If you want to access specific records, instead of iterating, you can use Python's standard file access functions and a little math.
Get 1000th record:
reader.file.seek(reader.record_start + reader.record_length * 1000, 0) reader.next() #<=Python 2.5 next(reader) #Python 2.6+, Python 3
Get record before most recent one fetched:
reader.file.seek(-reader.record_length * 2, 1) reader.next() #<=Python 2.5 next(reader) #Python 2.6+, Python 3
Get last record:
reader.file.seek(reader.record_start + reader.record_length * (reader.record_count() - 1), 0) reader.next() #<=Python 2.5 next(reader) #Python 2.6+, Python 3
(In this last example, note that we can't seek from the end of the file, because there may be padding bytes. Good old fixed-width binary file formats.)

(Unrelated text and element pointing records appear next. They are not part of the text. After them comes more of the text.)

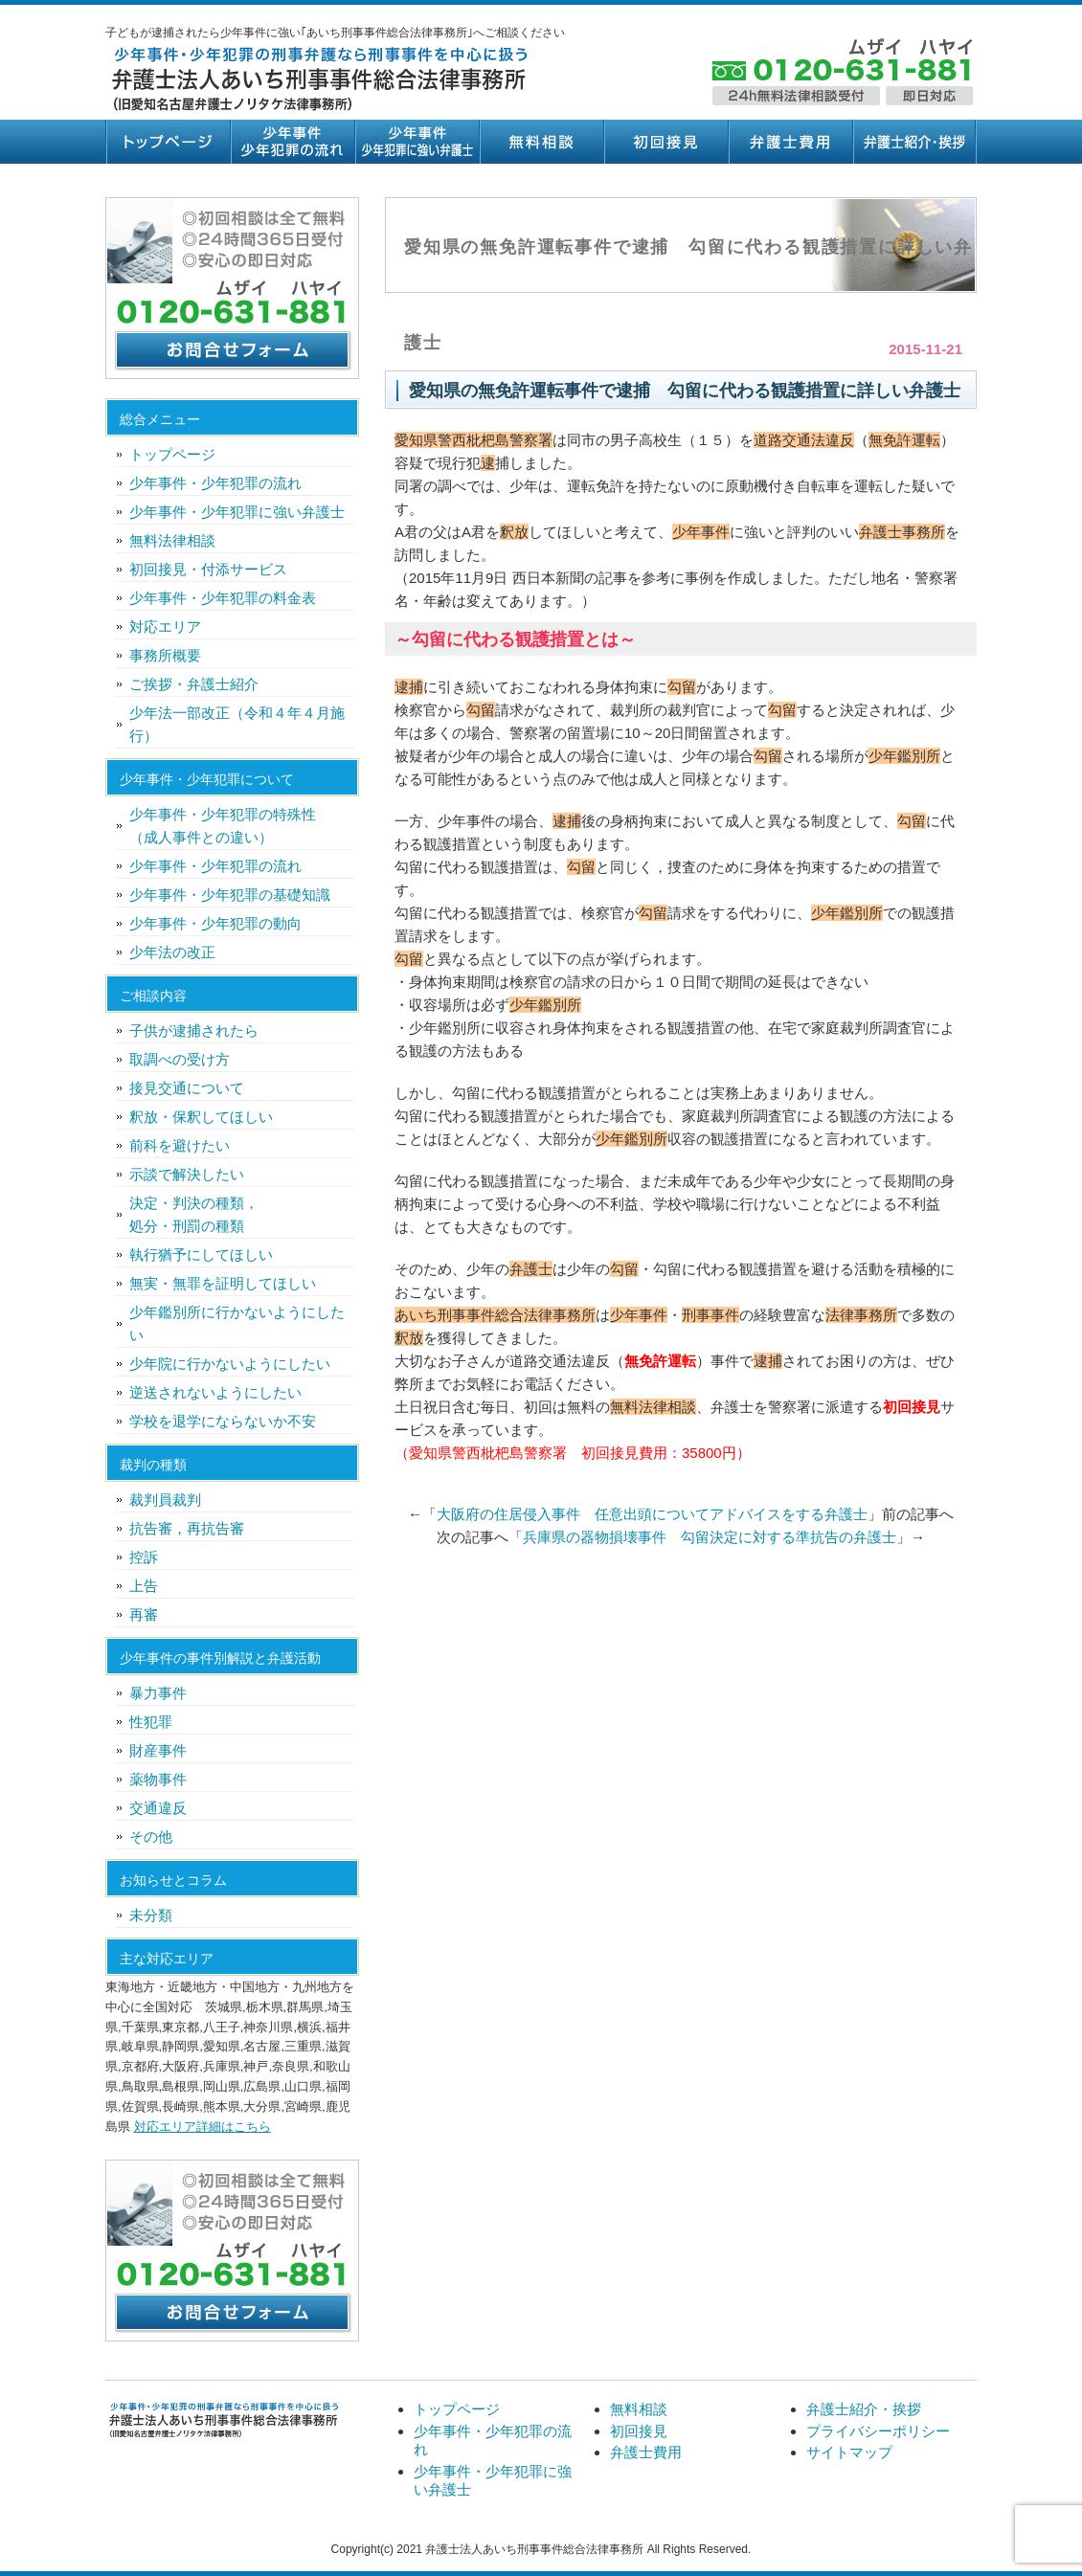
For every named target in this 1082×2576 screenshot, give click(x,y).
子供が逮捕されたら (194, 1030)
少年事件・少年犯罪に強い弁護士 (416, 142)
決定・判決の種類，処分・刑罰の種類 (194, 1214)
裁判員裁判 (165, 1499)
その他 (150, 1836)
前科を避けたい (179, 1145)
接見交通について (186, 1088)
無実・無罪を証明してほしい (222, 1283)
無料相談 (541, 142)
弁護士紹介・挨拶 (914, 142)
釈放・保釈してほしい (201, 1117)
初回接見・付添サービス (208, 569)
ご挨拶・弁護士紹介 (194, 684)
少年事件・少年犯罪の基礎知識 (229, 894)
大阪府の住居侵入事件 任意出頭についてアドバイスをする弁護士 (652, 1514)
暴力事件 (158, 1693)
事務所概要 (165, 655)
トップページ (167, 142)
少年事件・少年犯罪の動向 (215, 923)
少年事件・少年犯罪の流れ (292, 142)
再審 (143, 1614)
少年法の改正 (172, 952)
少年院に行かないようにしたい (229, 1363)
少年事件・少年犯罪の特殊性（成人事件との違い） (222, 825)
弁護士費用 (790, 142)
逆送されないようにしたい (215, 1392)
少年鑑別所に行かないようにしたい (237, 1323)
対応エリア (165, 626)
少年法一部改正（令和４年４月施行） (237, 724)
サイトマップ (849, 2452)
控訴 (143, 1557)
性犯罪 (150, 1722)
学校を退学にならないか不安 (222, 1421)
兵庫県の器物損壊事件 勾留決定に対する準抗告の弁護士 (709, 1537)
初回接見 (665, 142)
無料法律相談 (172, 540)
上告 (143, 1586)
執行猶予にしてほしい (201, 1254)
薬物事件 (158, 1779)
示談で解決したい (186, 1174)
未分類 (150, 1915)
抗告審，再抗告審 (186, 1528)
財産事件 (158, 1750)
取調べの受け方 (179, 1059)
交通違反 (158, 1808)
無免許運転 (660, 1361)
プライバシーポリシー (878, 2431)
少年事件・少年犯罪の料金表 (222, 598)
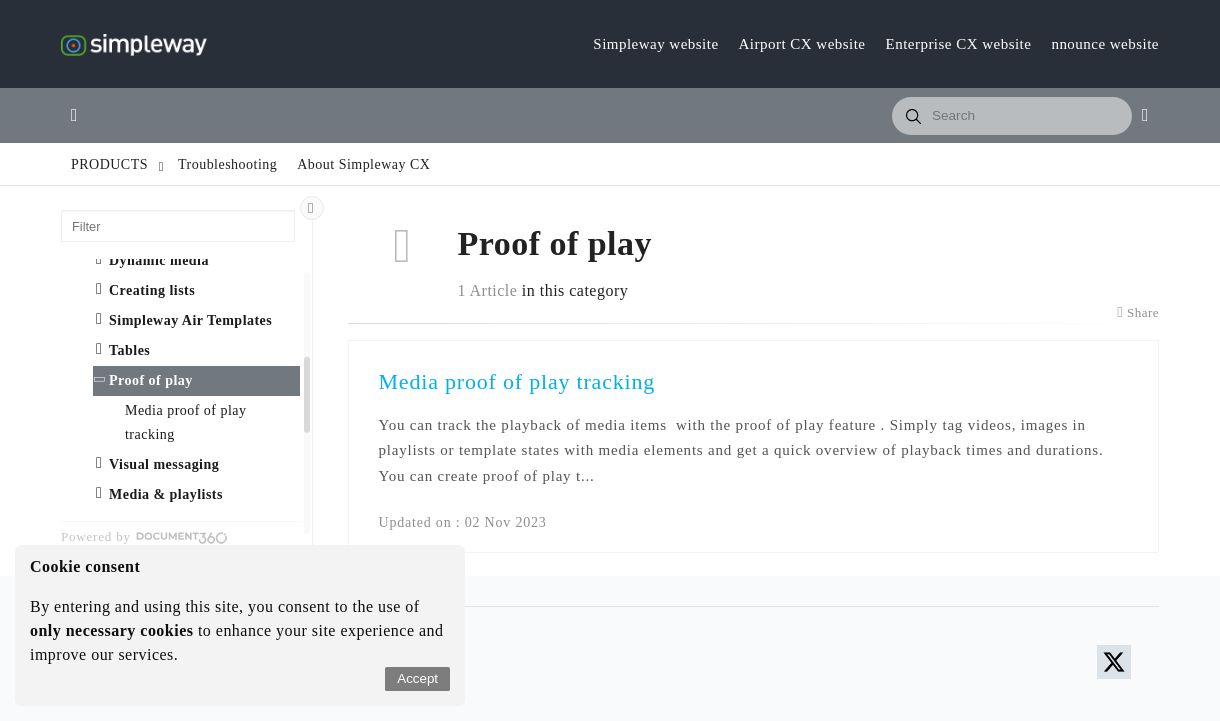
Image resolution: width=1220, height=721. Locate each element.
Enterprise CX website (959, 44)
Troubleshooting (227, 164)
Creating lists (152, 290)
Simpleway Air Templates (190, 320)
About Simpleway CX (363, 164)
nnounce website (1105, 44)
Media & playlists (166, 494)
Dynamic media (159, 260)
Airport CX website (802, 44)
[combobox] (1012, 116)
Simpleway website (655, 44)
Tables (129, 350)
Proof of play (151, 380)
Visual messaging (164, 464)
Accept (417, 678)
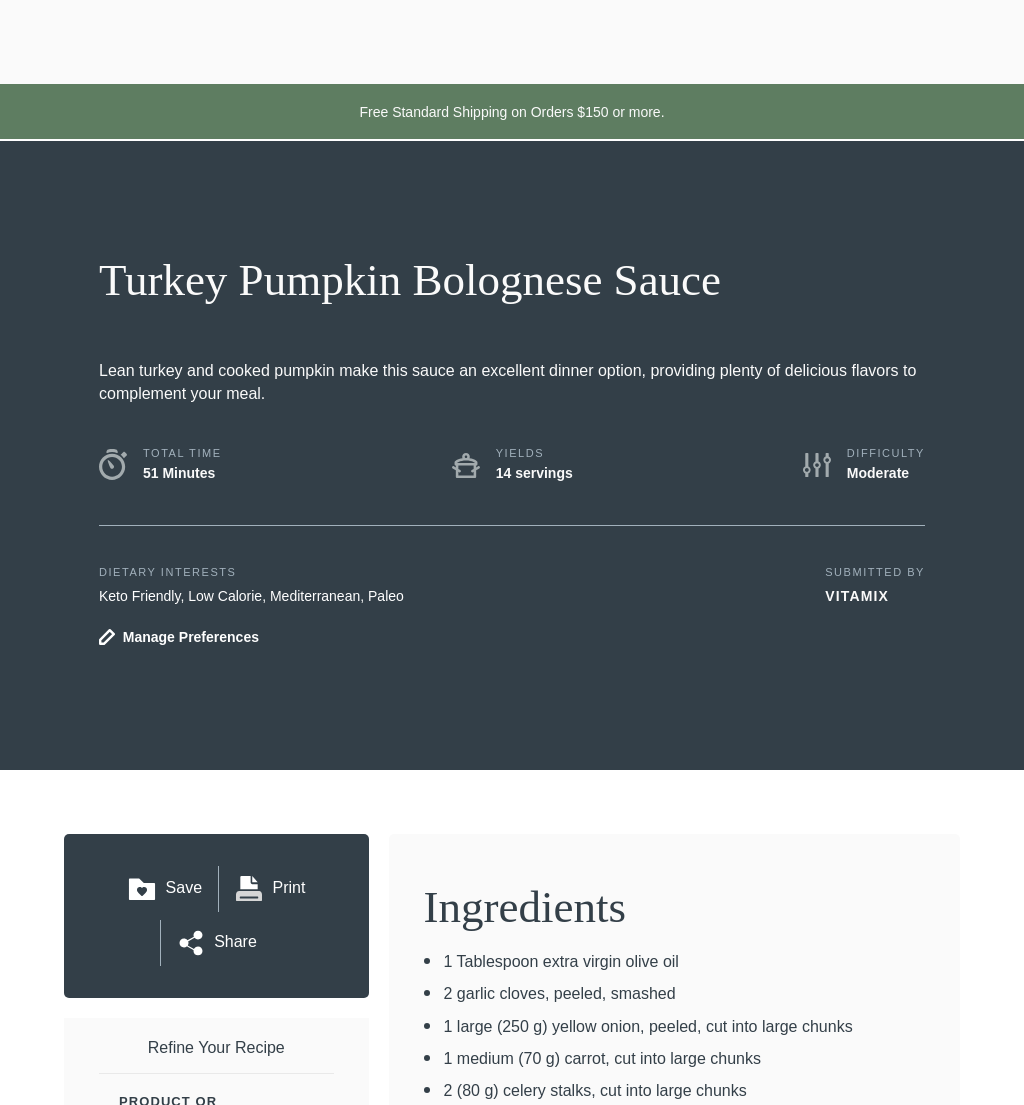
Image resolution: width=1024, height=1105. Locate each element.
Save (164, 889)
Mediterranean (315, 596)
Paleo (386, 596)
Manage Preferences (191, 637)
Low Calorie (225, 596)
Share (216, 943)
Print (269, 889)
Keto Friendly (139, 596)
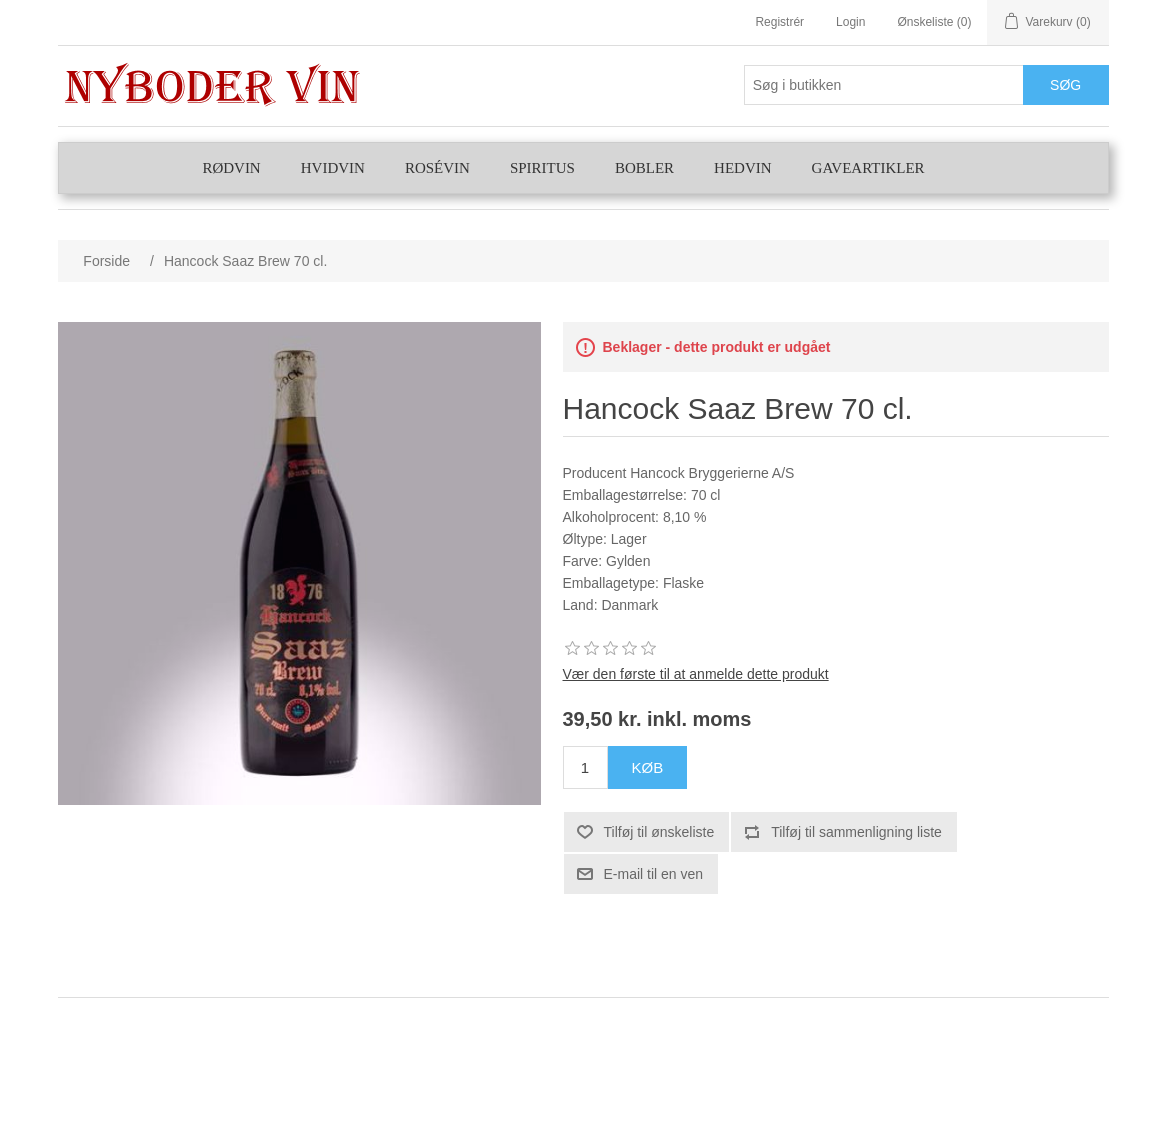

I wrote this up because it seemed ridiculous that there was no easy way to read a standard government data format in most programming languages. I may have gotten things wrong. If you find a file that doesn't decode propery, send a pull request. The official spec is here. It's surprisingly straightforward for a binary file format from the 80s.
Please also feel free to use this code as a base to write your own library for your favorite programming language. Government data should be accessible, man.